A sale at €115m would reflect a net initial yield of approximately 7.47%, based on a net operating income of €8.97m. The weighted average unexpired lease term is 9.11 years and the portfolio vacancy rate is just 2.1%.
The Hazel retail portfolio, which will be sold jointly by Bannon and DTZ, comprises:
• the Wilton Shopping Centre near Cork, formerly owned by Joe O’Donovan who initially acquired the asset in a 60:40 joint venture with Howard Holdings for €124m from Tesco in 2004. Around a year later O’Donovan paid above €50m for Howard Holdings’ 40% stake. The shopping centre, now in receivership, is now valued at €70m and has annual rent of €5.1m. Tesco remains an achor tenant along with Penneys;
• the consensual sale of Drogheda Retail Park, developed by Séamus Domegan, Phil Dillon and Pat Fallon, comprises 13 retail warehouse units totalling over 214,000 sq ft with a weighted average unexpired lease term of over 8.3 years. The annual passing rent is just over €2.5m and is valued at approximately €30m. Homebase, Harvey Norman & TK Maxx contributes to over 53% of the rental income;
• the Gateway Retail Park, with a price tag of over €15m, was developed by property veteran Michael Whelan and produces a rent roll of €1.4m. The 83,936 sq ft park, in receivership, is fully occupied by B&Q, Next, New Look and McSharrys Pharmacy and has a weighted average unexpired lease term of just under eight years. For investors, the adjacent land represents a 3.94 acre site development site. The majority of the existing Phase 1 and proposed Phase 2 benefit from open consent retail use.
First round bids are expected to be called around the third week of October.
Rod Nowlan, director of investment at Bannon and Karl Stewart, director at DTZ Sherry FitzGerald, who are handling the sale, said: “The Hazel Portfolio provides investors with an opportunity to access a cross section of the retail market with high quality schemes which are imbedded in their respective catchments.
“All assets enjoy a low level of vacancy and strong tenant line up and unlike many recent more provincially focused portfolios the assets are not overburdened with excessively over-rented units’. Their fundamentals are secured off the back of strong cities or a thriving Dublin commuter town.”

> [Exercise tasks]
1: According to the Hazel portfolio piece, what is the annual rent of the Wilton Shopping Centre?
2: Please set down, character for character, the part of the Hazel portfolio piece that opens with the words containing "Rod Nowlan, director" and closes with "their respective catchments.".

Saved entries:
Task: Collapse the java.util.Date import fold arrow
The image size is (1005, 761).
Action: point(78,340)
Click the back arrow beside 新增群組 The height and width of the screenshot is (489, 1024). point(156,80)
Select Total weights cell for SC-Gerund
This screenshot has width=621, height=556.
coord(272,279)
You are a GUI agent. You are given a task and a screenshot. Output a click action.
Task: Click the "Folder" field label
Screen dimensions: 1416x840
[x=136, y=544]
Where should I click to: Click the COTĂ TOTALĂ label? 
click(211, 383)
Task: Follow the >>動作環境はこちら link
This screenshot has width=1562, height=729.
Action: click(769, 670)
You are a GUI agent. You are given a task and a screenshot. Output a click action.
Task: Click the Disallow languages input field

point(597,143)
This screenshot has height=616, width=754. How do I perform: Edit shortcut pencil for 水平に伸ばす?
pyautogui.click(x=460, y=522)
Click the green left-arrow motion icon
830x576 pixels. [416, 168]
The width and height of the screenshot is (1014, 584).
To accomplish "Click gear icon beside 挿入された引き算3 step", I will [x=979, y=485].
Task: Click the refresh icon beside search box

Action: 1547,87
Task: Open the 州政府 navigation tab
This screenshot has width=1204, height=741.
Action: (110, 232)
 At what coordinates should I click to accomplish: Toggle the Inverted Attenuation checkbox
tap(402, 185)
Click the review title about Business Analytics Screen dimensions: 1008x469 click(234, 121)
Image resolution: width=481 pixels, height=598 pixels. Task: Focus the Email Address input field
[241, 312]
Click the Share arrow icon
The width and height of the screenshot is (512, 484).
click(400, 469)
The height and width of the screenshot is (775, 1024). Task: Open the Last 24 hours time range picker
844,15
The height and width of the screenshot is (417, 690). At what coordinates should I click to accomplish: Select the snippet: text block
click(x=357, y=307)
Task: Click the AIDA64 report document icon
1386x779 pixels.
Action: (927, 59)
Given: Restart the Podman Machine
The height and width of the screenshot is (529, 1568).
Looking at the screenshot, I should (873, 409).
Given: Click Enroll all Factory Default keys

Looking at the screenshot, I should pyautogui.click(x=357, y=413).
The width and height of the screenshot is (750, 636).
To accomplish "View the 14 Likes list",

> [Task responses]
1: €5.1m

2:
Rod Nowlan, director of investment at Bannon and Karl Stewart, director at DTZ Sherry FitzGerald, who are handling the sale, said: “The Hazel Portfolio provides investors with an opportunity to access a cross section of the retail market with high quality schemes which are imbedded in their respective catchments.